Sinds 15 februari 2018 moet de houder van een kentekenplaat aangeven wie de echte bestuurder van de wagen was om zo zelf een boete te ontlopen. Voorheen volstond het om aan te tonen dat men niet zelf de bestuurder was. Wie de naam van de onmiskenbare bestuurder achterhoudt kan zelfs boetes oplopen tot 4.000 euro. Echter geeft de Wegverkeerswet niet aan hoe die kennisgeving van de naam van de onmiskenbare bestuurder dient te gebeuren. Dat blijkt voor praktische problemen te zorgen.
Kennisgeving blijkt werklast in te houden
Omdat de Wegverkeerswet geen duidelijkheid schept hoe de naam van de onmiskenbare bestuurder ter kennis moet worden gegeven, krijgt de houder van de kentekenplaat vrij spel. Bierviltjes blijken bijvoorbeeld heel populair te zijn, net zoals post-its. Voeg daar bovendien ook nog eens mails of mondelinge kennisgevingen aan toe en de actoren krijgen heel wat extra werklast. De wetgever brengt daar nu verandering in.

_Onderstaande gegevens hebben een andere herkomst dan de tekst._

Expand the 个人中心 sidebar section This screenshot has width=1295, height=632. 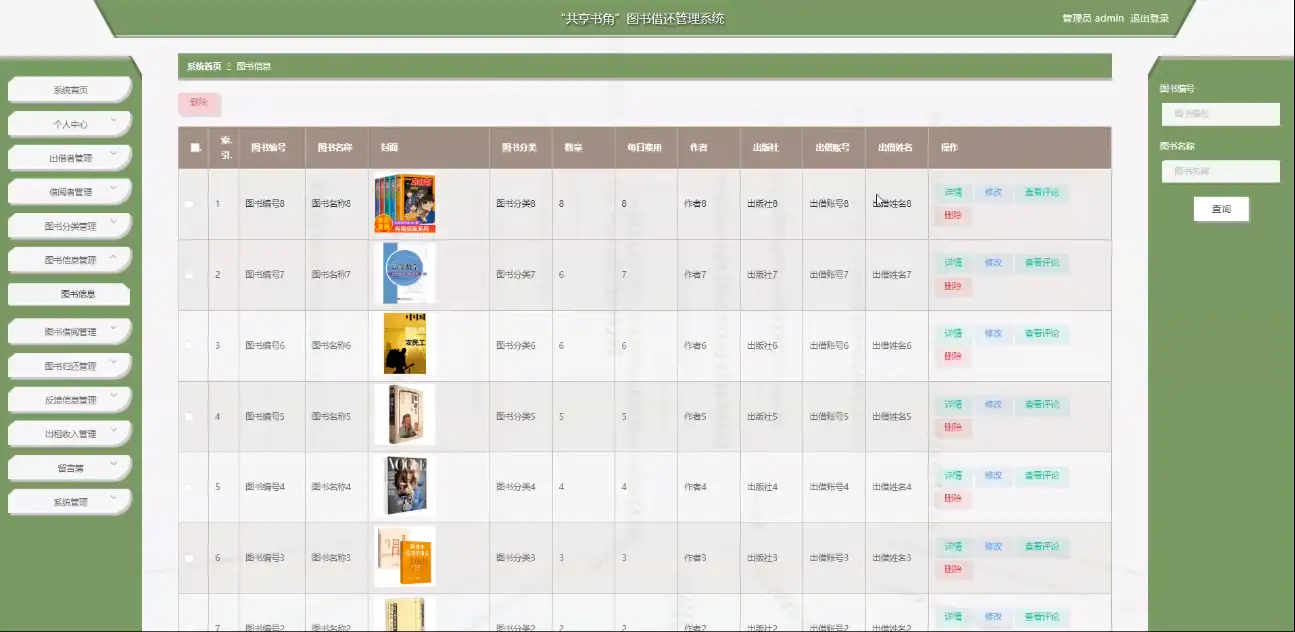(68, 123)
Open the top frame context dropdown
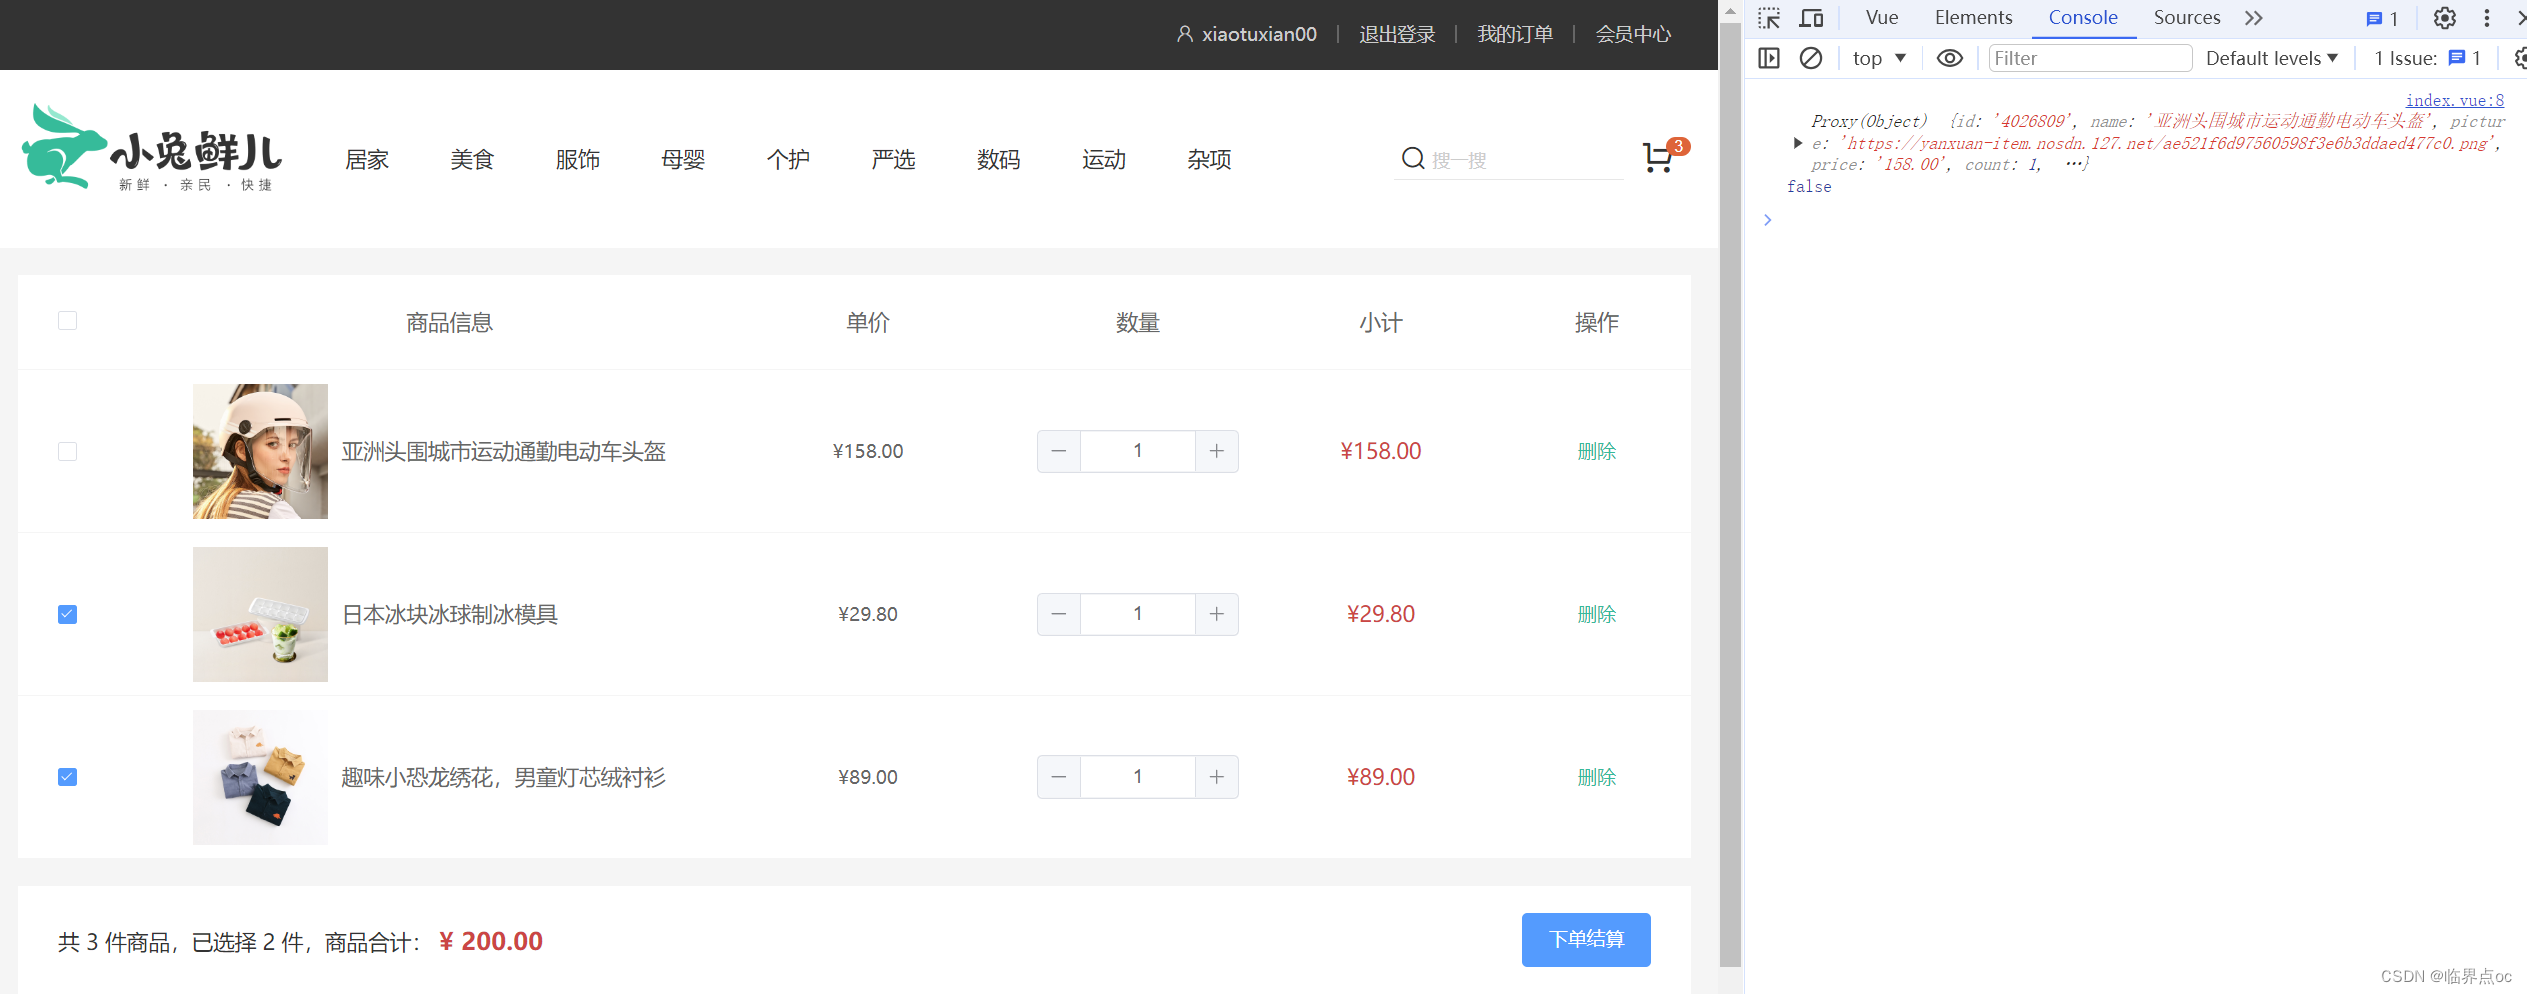2527x994 pixels. (x=1878, y=58)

Toevoegingen Wegverkeerswet kennisgeving onmiskenbare bestuurder
Dat doet de Wetgever door de houder van de kentekenplaat te verplichten om binnen een termijn van 15 dagen nadat hij kan bewijzen niet de bestuurder te zijn, de kennisgeving van de identiteit te laten geschieden. Hiernaast geeft de wetgever aan dat de Koning formaliteiten kan bepalen met betrekking tot die kennisgeving. Die formaliteiten zullen dan ook een einde maken aan de vrije kennisgeving van de naam van de onmiskenbare bestuurder.